In various embodiments, the present invention may be implemented as a method, system, apparatus, computer program product or article of manufacture using standard programming and/or engineering techniques to produce software, firmware, hardware, or any combination thereof. Various embodiments of the invention are implemented in software, which includes and is not limited to firmware, resident software and microcode.
Furthermore various embodiments of the invention can take the form of a computer program product accessible from a computer-usable or computer-readable medium providing program code for use by or in connection with a computer or any instruction execution system. For the purposes of this description, a computer-usable or computer readable medium can be any apparatus that can contain, store, communicate, propagate, or transport the program for use by or in connection with the instruction execution system, apparatus or device.

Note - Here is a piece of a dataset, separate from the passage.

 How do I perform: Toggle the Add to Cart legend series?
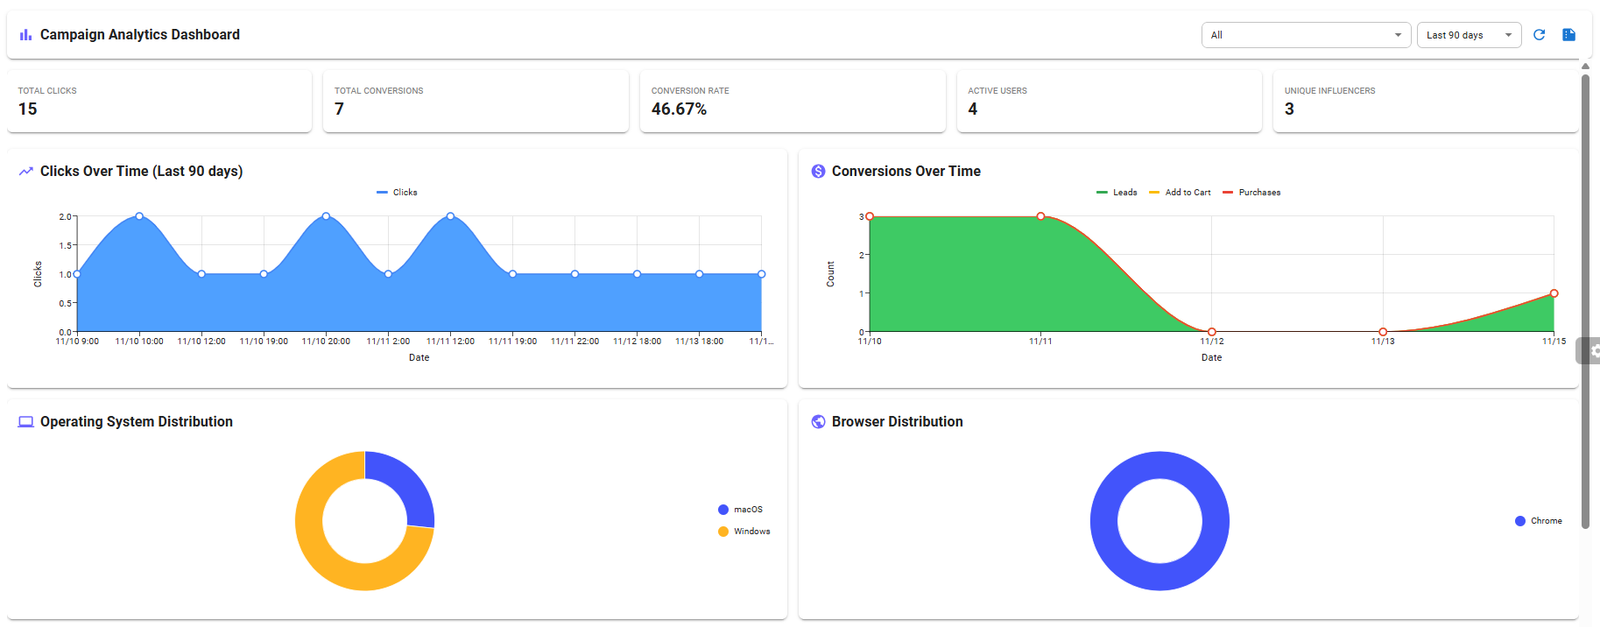(x=1180, y=192)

The medium can be an electronic, magnetic, optical, electromagnetic, infrared, or semiconductor system (or apparatus or device) or a propagation medium. Examples of a computer-readable comprise a semiconductor or solid state memory, magnetic tape, a removable computer diskette, a random access memory (RAM), a read-only memory (ROM), a rigid magnetic disk, and an optical disk. Current examples of optical disks comprise compact disk-read only memory (CD-ROM), compact disk-read/write (CD-R/W) and digital video disk (DVD). In addition, the software in which various embodiments are implemented may be accessible through the transmission medium, for example, from a server over the network. The medium also encompasses transmission media, such as the network transmission line and wireless transmission media. Those skilled in the art will recognize that many modifications may be made to this configuration without departing from the scope of the present invention.
The exemplary computer system illustrated in
Various embodiments have been described with respect to a front-end cache and shadow cache that are implemented as tables or MQTs. However, in other embodiments, the front-end cache and shadow cache may be implemented using a structure other than a table or an MQT, for example, an array, spreadsheet, or a flat file.
Various embodiments have also been described with respect to a front-end server and back-end server that are implemented as database servers. However, in other embodiments, the front-end server and the back-end server may be web servers or application servers.
The foregoing detailed description of various embodiments of the invention has been presented for the purposes of illustration and description. It is not intended to be exhaustive or to limit the invention to the precise form disclosed. Many modifications and variations are possible in light of the above teachings. It is intended that the scope of the invention be limited not by this detailed description, but rather by the claims appended thereto.